2. Vorrichtung nach Anspruch 1, dadurch gekennzeicnet, dass die Saugeinrichtungen (70) der Anleger (61) ohne zusätzlichen Antrieb von der Bewegungsenergie der Anlegerförderer (80 bis 83) mittels Schwenkarm (62), Schrägebene (63), Rolle (64) und Drehhebel (74) die Saugerpositionen A bzw.

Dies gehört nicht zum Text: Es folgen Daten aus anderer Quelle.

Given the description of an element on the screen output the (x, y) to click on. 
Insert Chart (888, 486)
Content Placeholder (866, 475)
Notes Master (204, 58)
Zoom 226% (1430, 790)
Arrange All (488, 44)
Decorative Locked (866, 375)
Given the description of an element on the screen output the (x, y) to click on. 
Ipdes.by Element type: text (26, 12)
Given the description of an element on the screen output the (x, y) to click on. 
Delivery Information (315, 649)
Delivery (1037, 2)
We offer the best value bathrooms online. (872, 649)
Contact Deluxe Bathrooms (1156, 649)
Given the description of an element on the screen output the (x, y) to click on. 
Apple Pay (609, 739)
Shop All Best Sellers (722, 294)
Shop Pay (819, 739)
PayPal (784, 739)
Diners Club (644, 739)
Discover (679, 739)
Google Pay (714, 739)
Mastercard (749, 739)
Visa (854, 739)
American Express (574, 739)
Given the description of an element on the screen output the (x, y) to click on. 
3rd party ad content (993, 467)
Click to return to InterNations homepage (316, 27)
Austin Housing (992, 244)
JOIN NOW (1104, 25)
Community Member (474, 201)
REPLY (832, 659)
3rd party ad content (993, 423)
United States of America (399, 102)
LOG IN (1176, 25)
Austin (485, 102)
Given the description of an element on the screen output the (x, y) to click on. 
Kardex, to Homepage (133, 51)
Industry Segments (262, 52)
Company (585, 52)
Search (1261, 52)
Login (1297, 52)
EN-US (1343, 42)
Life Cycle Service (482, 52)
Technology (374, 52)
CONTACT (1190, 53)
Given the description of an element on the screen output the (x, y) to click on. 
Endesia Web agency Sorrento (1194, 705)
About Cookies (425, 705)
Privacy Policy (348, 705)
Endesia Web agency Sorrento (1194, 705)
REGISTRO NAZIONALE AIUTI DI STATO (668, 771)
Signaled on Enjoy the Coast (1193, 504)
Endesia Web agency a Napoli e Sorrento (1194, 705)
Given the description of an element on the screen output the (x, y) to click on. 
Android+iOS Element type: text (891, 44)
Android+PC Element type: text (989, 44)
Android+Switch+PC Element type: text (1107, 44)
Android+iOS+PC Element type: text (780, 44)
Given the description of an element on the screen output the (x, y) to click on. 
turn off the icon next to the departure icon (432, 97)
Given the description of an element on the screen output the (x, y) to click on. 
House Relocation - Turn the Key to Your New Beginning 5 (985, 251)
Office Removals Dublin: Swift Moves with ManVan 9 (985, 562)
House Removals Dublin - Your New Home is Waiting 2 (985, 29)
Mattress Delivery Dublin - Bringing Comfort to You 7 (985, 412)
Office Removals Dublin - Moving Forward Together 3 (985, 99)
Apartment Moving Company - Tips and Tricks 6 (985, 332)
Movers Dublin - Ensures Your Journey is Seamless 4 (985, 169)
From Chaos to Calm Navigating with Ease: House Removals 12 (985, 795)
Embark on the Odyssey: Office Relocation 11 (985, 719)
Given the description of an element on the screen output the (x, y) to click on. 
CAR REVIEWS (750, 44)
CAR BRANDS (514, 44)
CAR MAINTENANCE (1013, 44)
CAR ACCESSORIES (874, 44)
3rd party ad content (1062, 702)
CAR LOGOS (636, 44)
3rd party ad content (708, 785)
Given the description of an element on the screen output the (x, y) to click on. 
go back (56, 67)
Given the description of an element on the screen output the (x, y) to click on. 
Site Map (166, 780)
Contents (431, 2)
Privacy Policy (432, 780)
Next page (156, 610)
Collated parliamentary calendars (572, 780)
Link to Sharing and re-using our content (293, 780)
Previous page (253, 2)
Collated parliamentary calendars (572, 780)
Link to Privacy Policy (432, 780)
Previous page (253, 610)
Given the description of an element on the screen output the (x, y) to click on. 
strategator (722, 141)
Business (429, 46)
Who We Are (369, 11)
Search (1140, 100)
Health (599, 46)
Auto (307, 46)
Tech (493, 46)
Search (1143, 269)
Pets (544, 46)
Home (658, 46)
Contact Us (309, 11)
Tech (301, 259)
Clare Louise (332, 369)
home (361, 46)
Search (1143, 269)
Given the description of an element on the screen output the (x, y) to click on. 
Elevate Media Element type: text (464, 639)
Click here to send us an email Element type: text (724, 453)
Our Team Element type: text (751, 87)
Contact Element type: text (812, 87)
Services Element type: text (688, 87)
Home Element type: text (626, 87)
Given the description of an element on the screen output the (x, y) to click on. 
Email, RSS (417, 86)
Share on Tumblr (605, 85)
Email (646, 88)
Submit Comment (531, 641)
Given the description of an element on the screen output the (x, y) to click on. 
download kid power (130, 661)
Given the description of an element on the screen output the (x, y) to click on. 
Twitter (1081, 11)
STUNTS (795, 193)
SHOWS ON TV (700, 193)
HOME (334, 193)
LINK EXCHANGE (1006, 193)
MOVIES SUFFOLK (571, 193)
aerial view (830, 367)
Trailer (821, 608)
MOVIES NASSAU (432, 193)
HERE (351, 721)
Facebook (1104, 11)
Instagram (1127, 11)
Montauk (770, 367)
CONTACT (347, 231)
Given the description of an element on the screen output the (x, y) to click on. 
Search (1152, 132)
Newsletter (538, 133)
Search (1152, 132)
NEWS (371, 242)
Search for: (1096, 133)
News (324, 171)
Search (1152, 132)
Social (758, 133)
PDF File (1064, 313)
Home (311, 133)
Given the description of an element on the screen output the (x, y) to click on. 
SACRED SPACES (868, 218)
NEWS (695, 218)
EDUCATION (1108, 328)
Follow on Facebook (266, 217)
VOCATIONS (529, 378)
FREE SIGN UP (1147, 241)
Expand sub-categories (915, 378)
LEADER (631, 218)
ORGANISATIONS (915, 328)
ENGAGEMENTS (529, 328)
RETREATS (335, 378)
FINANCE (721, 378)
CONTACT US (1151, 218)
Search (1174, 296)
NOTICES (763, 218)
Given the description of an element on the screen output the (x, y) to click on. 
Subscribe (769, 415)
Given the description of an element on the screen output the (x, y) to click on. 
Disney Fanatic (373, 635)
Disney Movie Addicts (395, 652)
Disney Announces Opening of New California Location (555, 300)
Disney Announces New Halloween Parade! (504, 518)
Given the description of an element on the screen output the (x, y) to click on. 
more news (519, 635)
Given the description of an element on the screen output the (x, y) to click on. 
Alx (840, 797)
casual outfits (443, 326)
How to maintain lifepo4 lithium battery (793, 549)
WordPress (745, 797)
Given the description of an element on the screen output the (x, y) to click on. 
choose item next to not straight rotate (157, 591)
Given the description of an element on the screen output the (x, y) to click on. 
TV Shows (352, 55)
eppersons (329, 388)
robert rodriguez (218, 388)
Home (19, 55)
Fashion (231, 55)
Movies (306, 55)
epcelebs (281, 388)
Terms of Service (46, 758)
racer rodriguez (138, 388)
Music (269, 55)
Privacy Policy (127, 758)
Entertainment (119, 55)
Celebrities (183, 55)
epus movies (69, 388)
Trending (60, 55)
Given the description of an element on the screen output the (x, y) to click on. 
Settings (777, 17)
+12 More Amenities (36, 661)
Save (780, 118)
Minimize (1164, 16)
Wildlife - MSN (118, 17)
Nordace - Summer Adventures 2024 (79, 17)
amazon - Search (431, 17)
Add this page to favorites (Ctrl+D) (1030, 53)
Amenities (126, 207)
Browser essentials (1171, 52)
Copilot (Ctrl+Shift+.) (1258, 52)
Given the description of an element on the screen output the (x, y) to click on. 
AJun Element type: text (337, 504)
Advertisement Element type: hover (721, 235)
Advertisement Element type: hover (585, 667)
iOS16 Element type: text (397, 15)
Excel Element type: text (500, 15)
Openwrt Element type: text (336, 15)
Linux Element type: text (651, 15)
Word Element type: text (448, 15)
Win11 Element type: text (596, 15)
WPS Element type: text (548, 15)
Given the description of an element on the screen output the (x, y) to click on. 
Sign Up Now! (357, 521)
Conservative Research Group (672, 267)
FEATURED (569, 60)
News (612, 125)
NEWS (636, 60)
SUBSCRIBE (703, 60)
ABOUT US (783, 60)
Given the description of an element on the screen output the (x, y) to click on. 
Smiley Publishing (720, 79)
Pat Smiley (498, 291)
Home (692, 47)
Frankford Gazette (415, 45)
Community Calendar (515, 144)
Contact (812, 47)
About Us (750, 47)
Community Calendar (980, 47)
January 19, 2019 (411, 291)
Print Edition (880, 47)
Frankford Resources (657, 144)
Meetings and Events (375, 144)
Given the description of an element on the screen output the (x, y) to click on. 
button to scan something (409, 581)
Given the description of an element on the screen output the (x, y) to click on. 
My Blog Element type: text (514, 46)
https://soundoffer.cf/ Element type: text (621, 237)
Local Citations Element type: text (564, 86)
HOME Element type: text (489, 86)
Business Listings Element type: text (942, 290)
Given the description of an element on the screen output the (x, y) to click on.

B erreichen.
 
3. Vorrichtung nach Anspruch 2, dadurch gekennzeichnet, dass zum Zwecke der beliebigen Erweiterung des Lagervorrates der Schutzeckenrohlinge (2) beliebig viele Schutzecken oder sonstigen Profilen, Rohlinge (98)
beliebiger Höhe nebeneinanderliegend bevorratet, mittels Querfördereinrichtung (91) in Verbindung mit Längsschieber (92) und Trenner (93) durch schrägschwenkbarer Klappe (94) vereinzelt, und die einzelne Schutzecken oder sonstigen Profile, Rohlinge (98) durch höheneinstellbaren Rückhalter (99) in Verbindung mit Förderer (96) sowie schwenkbarem Vertikaltreiber (72) und feststehendem Vertikaltreiber (73) in Verbindung mit Ableger (97) wiederum vereinzelt und damit dem im Anspruch 1 beschriebenen Produktionsprozess zugeführt werden.